Building the future of Agentic AI for engineers with LogicStar AI
CEO Boris Paskalev, the winner of our AI pitch competition at START, on creating “Silicon developers” that can debug code on their own
Last month, Merantix Capital had the pleasure of hosting a great AI pitch competition at the annual START Summit in St. Gallen, Switzerland.
We heard from six great early-stage AI ventures, but one really stood out to our panel of judges: LogicStar AI, which is building autonomous AI agents that solve one of the biggest bottlenecks in software development (the manual and slow task of maintaining and debugging production code). The company recently announced its €2.9 million in pre-seed funding round, led by Northzone.
I had the opportunity to sit down with LogicStar AI CEO and co-founder Boris Paskalev after his successful pitch to talk about how he’s creating “Silicon developers” and the future of agentic AI. A seasoned founder, Paskalev’s last venture DeepCode was acquired by Snyk.
Adrian: Congrats on winning our pitch competition. Agentic AI is obviously a hot area right now. Tell us a bit about your core vision and how you define an agent.
Boris: Our internal definition of an agent is an entity, ultimately a “Silicon developer,” that fully autonomously produces tasks and calls large language models. We distinguish between agents and tools. Agents can call other agents or tools and work together to produce what we want. Ultimately, it’s about freeing engineers from the laborious tasks of maintaining code—investigating, reproducing, and fixing issues with high-fidelity, production-ready code.
So it’s about allowing engineers to focus on creativity?
Exactly. A lot of agentic AI tools talk about freeing up engineers for more meaningful work, and I agree. It’s already quite autonomous. The question is: what percentage of the backlog can be fixed autonomously?
That kind of automation frees up a significant number of engineers in larger organizations to focus on building new things. As our “junior Silicon developer” gains experience, it’ll take on more things like fixing documentation, refactoring code, and validating human work. But the biggest value today is automating a part of the backlog without engineers lifting a finger and doing it much faster.
How much faster?
From what we’ve heard consistently, it takes engineers between one hour and a day to fix a bug, on average maybe four hours. We can fix it in seconds. That’s the real value. It’s about building self-healing applications and fixing issues before customers even notice.
Do you see this ever replacing developers?
No, we’re not claiming we’ll replace developers. Complicated stuff will still need a human. But our goal is to take away a large portion of the work they don’t want to do. One of our key differentiators is that we’re not just building a co-development tool.
Today, most tools that are called “agents” expect constant human input. You prompt, you review, you discard or tweak 80–90% of the output. That’s just not scalable. The return on investment isn’t there. You spend more time reviewing than just fixing it yourself.

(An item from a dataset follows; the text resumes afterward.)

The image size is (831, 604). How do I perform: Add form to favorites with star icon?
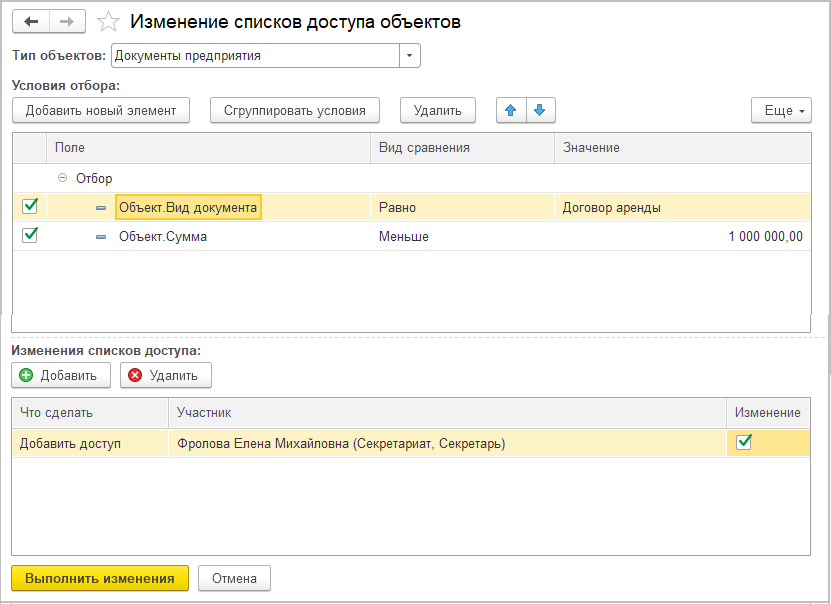pyautogui.click(x=109, y=21)
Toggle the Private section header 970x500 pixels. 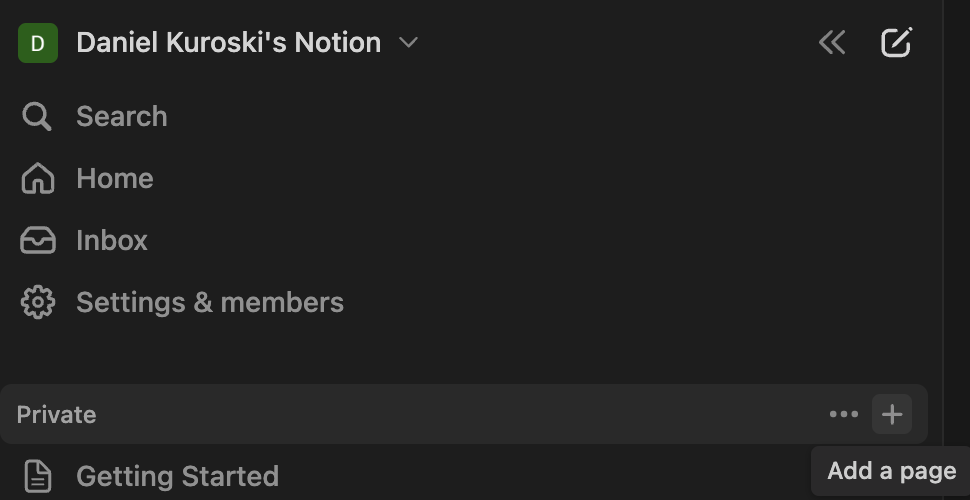(x=57, y=415)
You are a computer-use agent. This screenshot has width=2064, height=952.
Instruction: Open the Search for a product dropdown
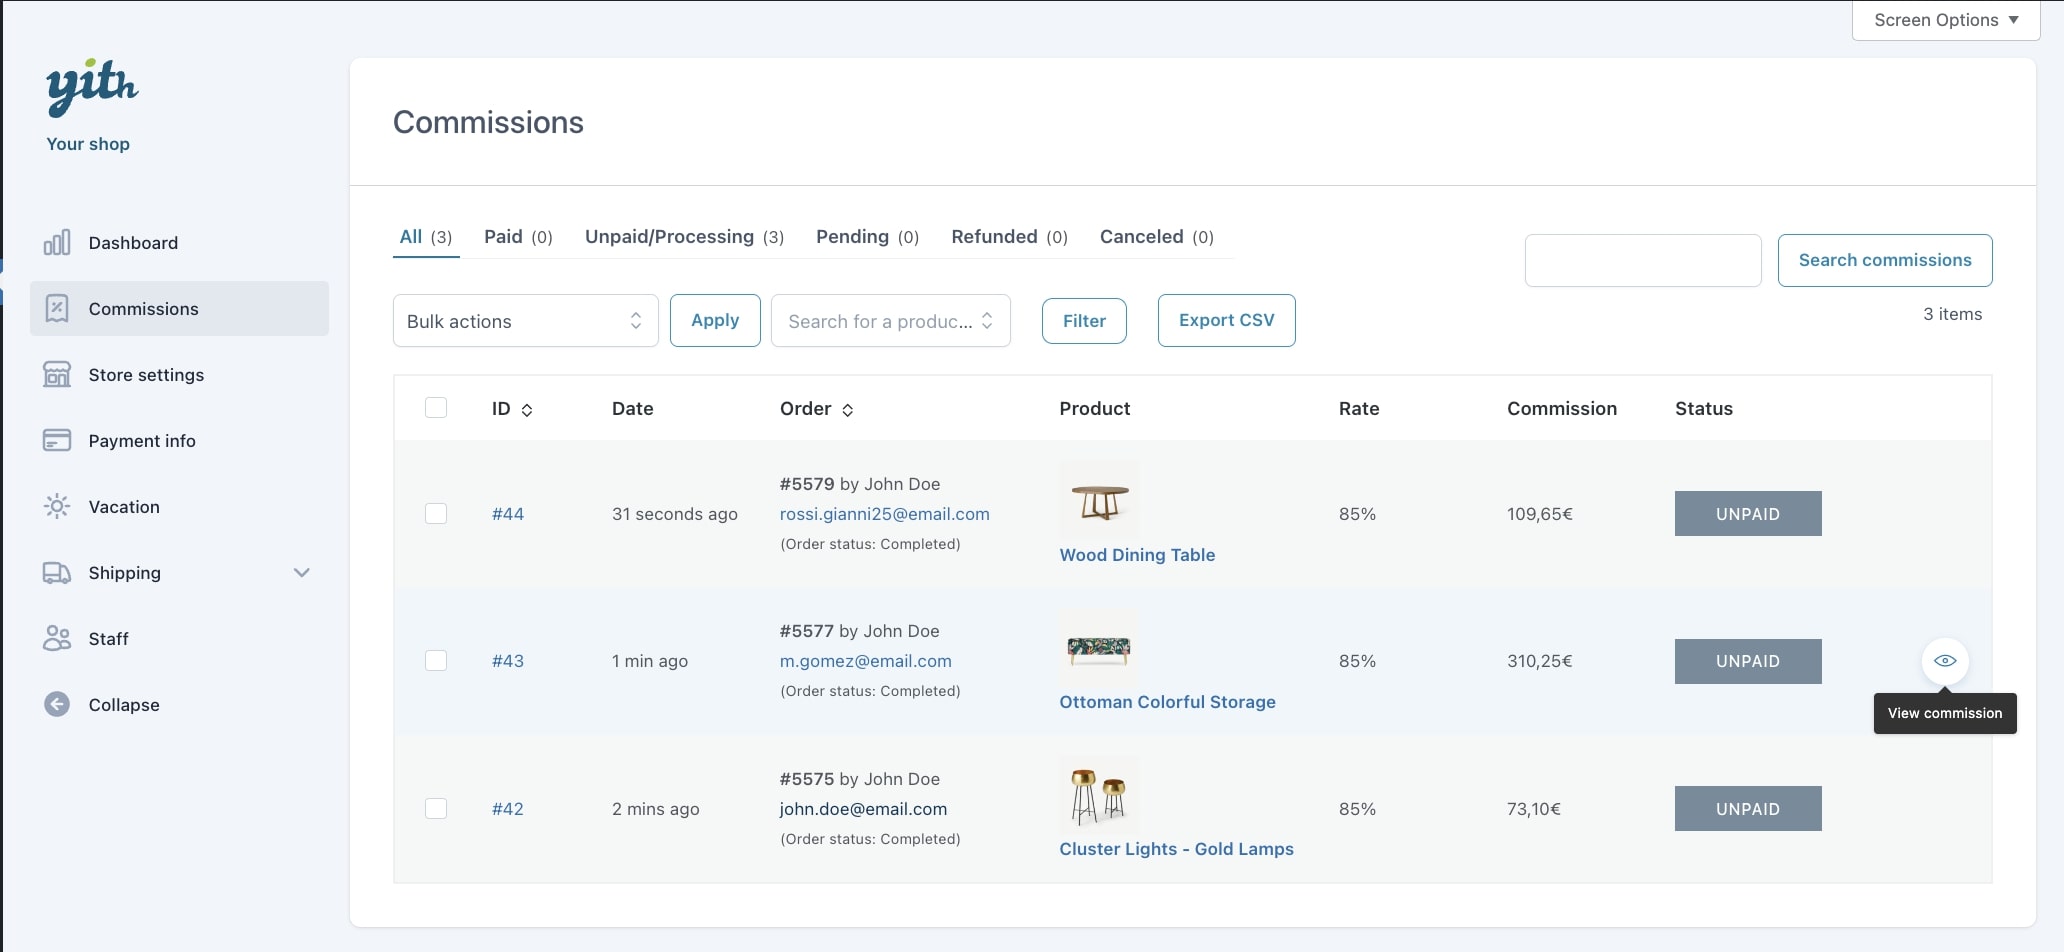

Are there particular industries where LogicStar AI works best?
Honestly, it’s across the board. We’ve seen it work from big banks to small startups, even open-source libraries. The main limitation right now is language. We only support Python. JavaScript and TypeScript are next.
The real challenge with adding a new language isn’t technical. It’s building the benchmarks to test the agents properly and ensure they improve over time. So when talking to folks on our waitlist or potential design partners, the main question is: “Do you have a Python app?
You’ve founded before. What's your approach to company building, based on your past experience?
Talk to customers as early as possible. Right now, we’re onboarding design partners and building out the initial integration. We want them to shape the product. The focus is building a strong product, early go-to-market and visuals that show the value clearly before we scale up sales and support teams.
What’s the benefit of building in Europe?
Honestly, it’s the deep tech community. ETH Zurich and INSAIT have incredible researchers. My co-founders are top experts in program analysis and LLMs. We’re not lacking in talent at all.
We’re also building out frontend teams in Bulgaria, where we have strong ties and can recruit great engineers. But customer support and sales will likely be U.S.-based, since that’s where a lot of our early adopters are.
What’s your LLM strategy?
We’re model agnostic. We use Claude, GPT-4 Mini, Gemini 2.5. Whichever works best for a given task. Different agents perform better with different models.
We’ve already got 12 agents working across different steps, and each uses a different model depending on what’s needed. That flexibility is key. As models improve, our product improves. We also care a lot about cost-efficiency. We want to build a sustainable business, not one that loses money hoping to scale later.
How did winning the pitch competition at START help you?
It gave us visibility. But really, it reinforced our mission: to build the first silicon maintenance engineer out there that frees up engineers.
Thanks very much, Boris! Good luck to you and your team, and congratulations again!